«Les albums sacrés»: les 40 ans de London Calling de The Clash – Bible urbaine

MusiqueLes albums sacrés

«Les albums sacrés»: les 40 ans de London Calling de The Clash

«Les albums sacrés»: les 40 ans de London Calling de The Clash

Le punk est mort! Vive le punk!

Publié le 27 décembre 2019 par Édouard Guay

Crédit photo : Tous droits réservés

Bien avant le tumulte du Brexit, le Royaume-Uni se déchirait déjà dans un contexte économique et social excessivement tendu. La Dame de fer venait de prendre le pouvoir, et le thatchérisme nourrissait tous les débats dans les chaumières britanniques. Sans surprise, le mouvement punk avait son mot à dire et il n’allait pas se gêner pour souligner à gros traits les inégalités et les injustices. Il fallait donc compter sur The Clash, l’un des groupes punk les plus influents de l’époque, pour se faire entendre. C’est ainsi que le 14 décembre 1979, il y a 40 ans, la formation nous a offert London Calling, un album double (mais vendu pour le prix d’un simple) qui allait devenir l’une des œuvres musicales les plus influentes des années 1970.

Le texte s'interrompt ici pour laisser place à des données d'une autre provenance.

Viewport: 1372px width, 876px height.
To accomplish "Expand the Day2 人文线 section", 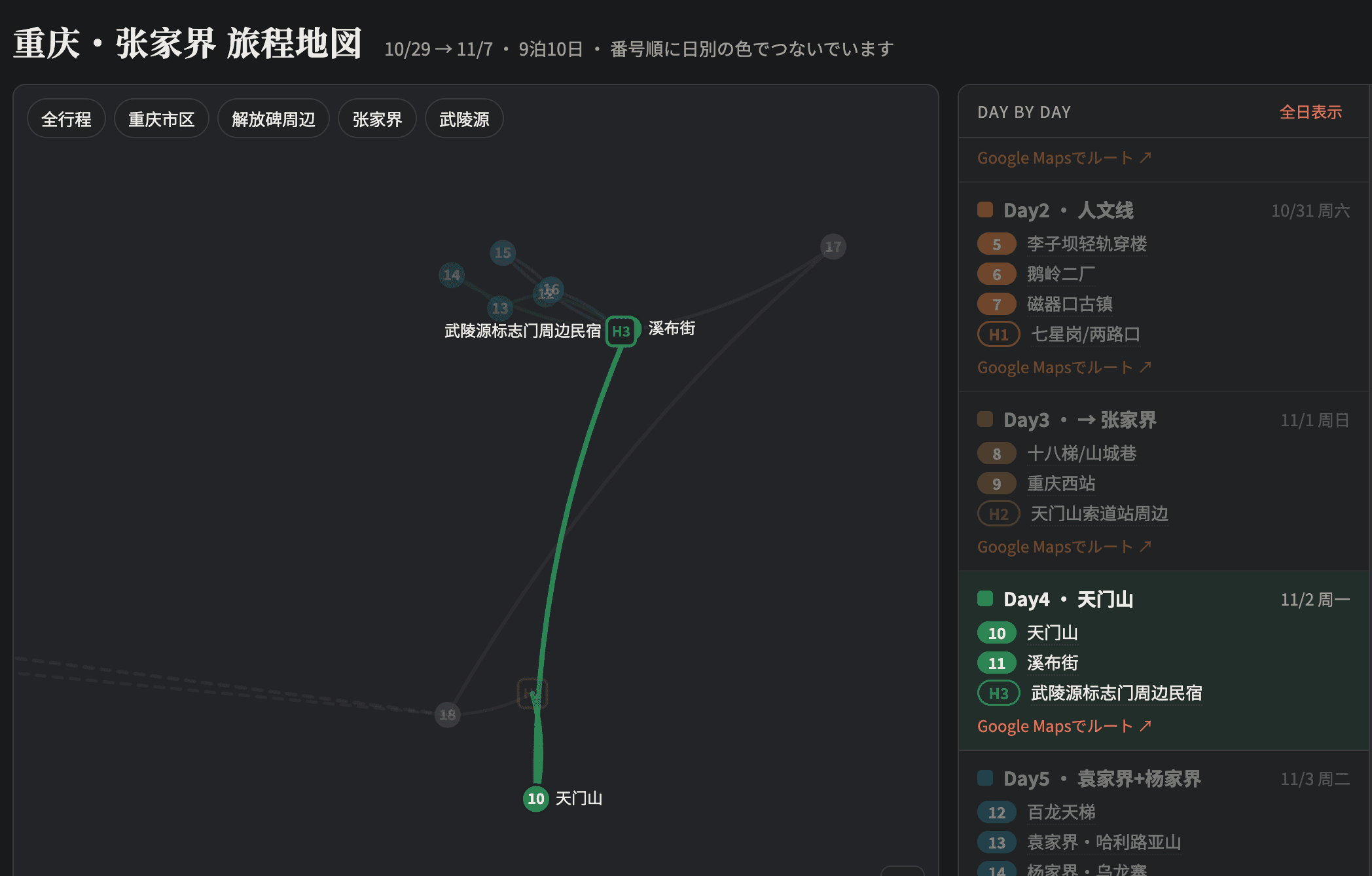I will (1163, 211).
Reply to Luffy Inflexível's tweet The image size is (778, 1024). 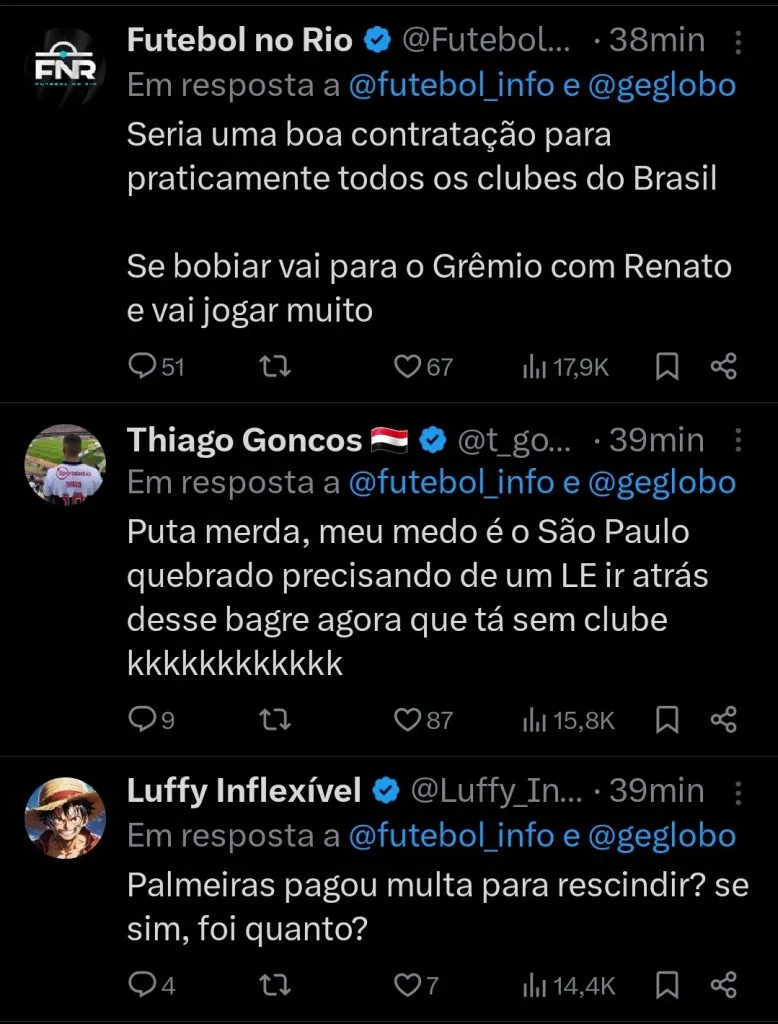(142, 985)
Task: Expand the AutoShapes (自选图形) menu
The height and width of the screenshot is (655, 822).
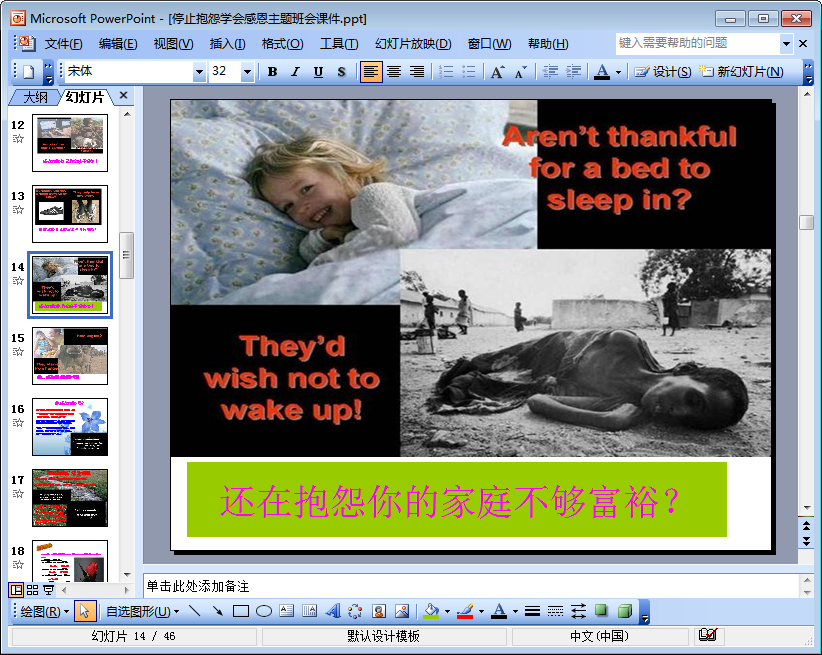Action: [x=143, y=611]
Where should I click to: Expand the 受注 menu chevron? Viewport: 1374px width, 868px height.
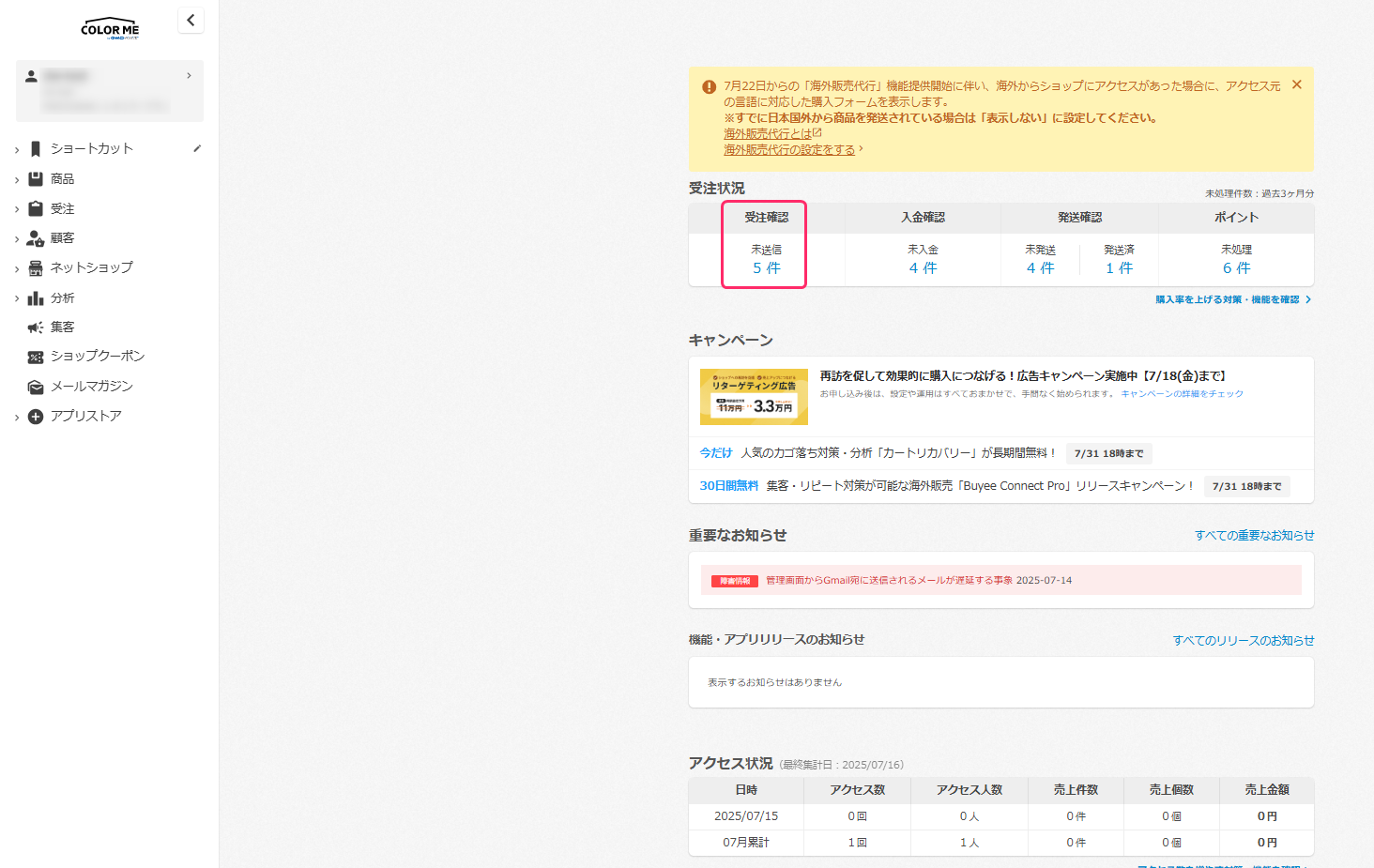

Il serait toutefois extrêmement réducteur (et inexact) de limiter London Calling à un brûlot punk anti-Margaret Thatcher. Pour son troisième album, le quatuor londonien a suivi le mouvement new wave de l’époque en élargissant considérablement sa palette de sonorités: ska, dub et reggae de la Jamaïque s’entremêlaient ainsi au jazz, au rhythm and blues et à la musique soul de l’Amérique noire. Un tel métissage musical était idéal pour faire un bon pied de nez à l’immobilisme et au racisme ambiant de l’époque.

Un bon coup de batte de baseball dans une ruche d’abeilles.

Rockarchive, 2019.

Les nouveaux rois du rock

«Phoney Beatlemania has bitten the dust», chante avec effronterie Joe Strummer sur la pièce-titre, qui ouvre l’album.

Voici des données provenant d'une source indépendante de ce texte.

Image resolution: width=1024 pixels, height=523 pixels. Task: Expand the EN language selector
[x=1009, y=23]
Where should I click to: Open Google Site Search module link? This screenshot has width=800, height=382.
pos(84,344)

Au recyclage, les Beatles et les Stones: le rock était bel et bien enterré pour renaître sous une nouvelle forme, plus disparate. Pour ce faire, il fallait immanquablement détruire le punk, déjà en déclin, et repartir sur de nouvelles bases.

La pochette de London Calling, un clin d’œil au premier album d’Elvis Presley sorti en 1956, renforce davantage cette idée: les quatre gars de The Clash étaient les nouveaux rois autoproclamés du rock. Paradoxalement, le groupe reprend aussi à sa sauce «Brand New Cadillac» de Vince Taylor, un vieux morceau rock des années 1960.

L’œuvre d’un savant fou?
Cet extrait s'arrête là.